Items:

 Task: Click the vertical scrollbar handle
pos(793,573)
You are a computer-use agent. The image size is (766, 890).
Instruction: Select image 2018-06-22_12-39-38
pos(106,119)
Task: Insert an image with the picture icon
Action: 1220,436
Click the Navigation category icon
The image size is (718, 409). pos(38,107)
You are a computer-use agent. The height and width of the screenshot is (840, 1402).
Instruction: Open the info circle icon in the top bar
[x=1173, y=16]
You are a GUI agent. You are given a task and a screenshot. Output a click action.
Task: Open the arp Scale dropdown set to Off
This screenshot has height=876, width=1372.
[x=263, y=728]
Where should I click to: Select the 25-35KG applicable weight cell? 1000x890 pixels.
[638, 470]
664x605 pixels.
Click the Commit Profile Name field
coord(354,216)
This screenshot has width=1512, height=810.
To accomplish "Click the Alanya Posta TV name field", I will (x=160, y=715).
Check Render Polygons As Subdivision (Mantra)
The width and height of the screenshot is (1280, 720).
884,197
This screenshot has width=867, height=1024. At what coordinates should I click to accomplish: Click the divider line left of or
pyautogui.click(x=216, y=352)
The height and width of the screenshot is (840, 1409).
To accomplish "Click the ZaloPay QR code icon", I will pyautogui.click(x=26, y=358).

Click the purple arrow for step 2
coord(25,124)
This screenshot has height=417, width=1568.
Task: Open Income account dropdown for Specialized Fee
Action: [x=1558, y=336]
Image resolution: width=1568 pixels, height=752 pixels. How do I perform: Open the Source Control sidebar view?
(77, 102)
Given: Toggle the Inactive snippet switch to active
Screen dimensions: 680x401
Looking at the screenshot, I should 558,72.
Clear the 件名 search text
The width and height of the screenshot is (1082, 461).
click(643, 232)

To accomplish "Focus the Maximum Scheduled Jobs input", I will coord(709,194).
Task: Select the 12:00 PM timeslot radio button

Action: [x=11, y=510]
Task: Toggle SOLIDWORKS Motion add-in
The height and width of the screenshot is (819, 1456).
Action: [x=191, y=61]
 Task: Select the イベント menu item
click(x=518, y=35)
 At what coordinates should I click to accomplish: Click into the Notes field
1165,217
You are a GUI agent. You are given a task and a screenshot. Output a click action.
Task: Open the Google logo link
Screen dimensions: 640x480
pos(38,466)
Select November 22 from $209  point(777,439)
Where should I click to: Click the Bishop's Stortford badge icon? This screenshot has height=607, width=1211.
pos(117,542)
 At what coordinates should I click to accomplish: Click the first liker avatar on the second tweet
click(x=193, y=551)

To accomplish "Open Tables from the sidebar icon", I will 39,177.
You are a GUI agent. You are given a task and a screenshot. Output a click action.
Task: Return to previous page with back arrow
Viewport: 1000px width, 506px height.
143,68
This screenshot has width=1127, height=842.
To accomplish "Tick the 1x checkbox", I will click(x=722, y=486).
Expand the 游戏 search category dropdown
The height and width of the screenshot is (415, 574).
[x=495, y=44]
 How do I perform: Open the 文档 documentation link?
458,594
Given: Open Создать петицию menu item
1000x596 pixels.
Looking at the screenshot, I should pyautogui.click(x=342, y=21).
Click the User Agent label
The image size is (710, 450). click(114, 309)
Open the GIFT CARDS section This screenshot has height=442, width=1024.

What the task asks: Convert the records above into a JSON list of strings, one string per line, with blank lines omitted.

Completed task:
[
  " Task: Click the vertical scrollbar handle",
  "pos(793,573)",
  "You are a computer-use agent. The image size is (766, 890).",
  "Instruction: Select image 2018-06-22_12-39-38",
  "pos(106,119)",
  "Task: Insert an image with the picture icon",
  "Action: 1220,436",
  "Click the Navigation category icon",
  "The image size is (718, 409). pos(38,107)",
  "You are a computer-use agent. The height and width of the screenshot is (840, 1402).",
  "Instruction: Open the info circle icon in the top bar",
  "[x=1173, y=16]",
  "You are a GUI agent. You are given a task and a screenshot. Output a click action.",
  "Task: Open the arp Scale dropdown set to Off",
  "This screenshot has height=876, width=1372.",
  "[x=263, y=728]",
  "Where should I click to: Select the 25-35KG applicable weight cell? 1000x890 pixels.",
  "[638, 470]",
  "664x605 pixels.",
  "Click the Commit Profile Name field",
  "coord(354,216)",
  "This screenshot has width=1512, height=810.",
  "To accomplish \"Click the Alanya Posta TV name field\", I will (x=160, y=715).",
  "Check Render Polygons As Subdivision (Mantra)",
  "The width and height of the screenshot is (1280, 720).",
  "884,197",
  "This screenshot has width=867, height=1024. At what coordinates should I click to accomplish: Click the divider line left of or",
  "pyautogui.click(x=216, y=352)",
  "The height and width of the screenshot is (840, 1409).",
  "To accomplish \"Click the ZaloPay QR code icon\", I will pyautogui.click(x=26, y=358).",
  "Click the purple arrow for step 2",
  "coord(25,124)",
  "This screenshot has height=417, width=1568.",
  "Task: Open Income account dropdown for Specialized Fee",
  "Action: [x=1558, y=336]",
  "Image resolution: width=1568 pixels, height=752 pixels. How do I perform: Open the Source Control sidebar view?",
  "(77, 102)",
  "Given: Toggle the Inactive snippet switch to active",
  "Screen dimensions: 680x401",
  "Looking at the screenshot, I should 558,72.",
  "Clear the 件名 search text",
  "The width and height of the screenshot is (1082, 461).",
  "click(643, 232)",
  "To accomplish \"Focus the Maximum Scheduled Jobs input\", I will coord(709,194).",
  "Task: Select the 12:00 PM timeslot radio button",
  "Action: [x=11, y=510]",
  "Task: Toggle SOLIDWORKS Motion add-in",
  "The height and width of the screenshot is (819, 1456).",
  "Action: [x=191, y=61]",
  " Task: Select the イベント menu item",
  "click(x=518, y=35)",
  " At what coordinates should I click to accomplish: Click into the Notes field",
  "1165,217",
  "You are a GUI agent. You are given a task and a screenshot. Output a click action.",
  "Task: Open the Google logo link",
  "Screen dimensions: 640x480",
  "pos(38,466)",
  "Select November 22 from $209  point(777,439)",
  "Where should I click to: Click the Bishop's Stortford badge icon? This screenshot has height=607, width=1211.",
  "pos(117,542)",
  " At what coordinates should I click to accomplish: Click the first liker avatar on the second tweet",
  "click(x=193, y=551)",
  "To accomplish \"Open Tables from the sidebar icon\", I will 39,177.",
  "You are a GUI agent. You are given a task and a screenshot. Output a click action.",
  "Task: Return to previous page with back arrow",
  "Viewport: 1000px width, 506px height.",
  "143,68",
  "This screenshot has width=1127, height=842.",
  "To accomplish \"Tick the 1x checkbox\", I will click(x=722, y=486).",
  "Expand the 游戏 search category dropdown",
  "The height and width of the screenshot is (415, 574).",
  "[x=495, y=44]",
  " How do I perform: Open the 文档 documentation link?",
  "458,594",
  "Given: Open Создать петицию menu item",
  "1000x596 pixels.",
  "Looking at the screenshot, I should pyautogui.click(x=342, y=21).",
  "Click the User Agent label",
  "The image size is (710, 450). click(114, 309)",
  "Open the GIFT CARDS section This screenshot has height=442, width=1024."
]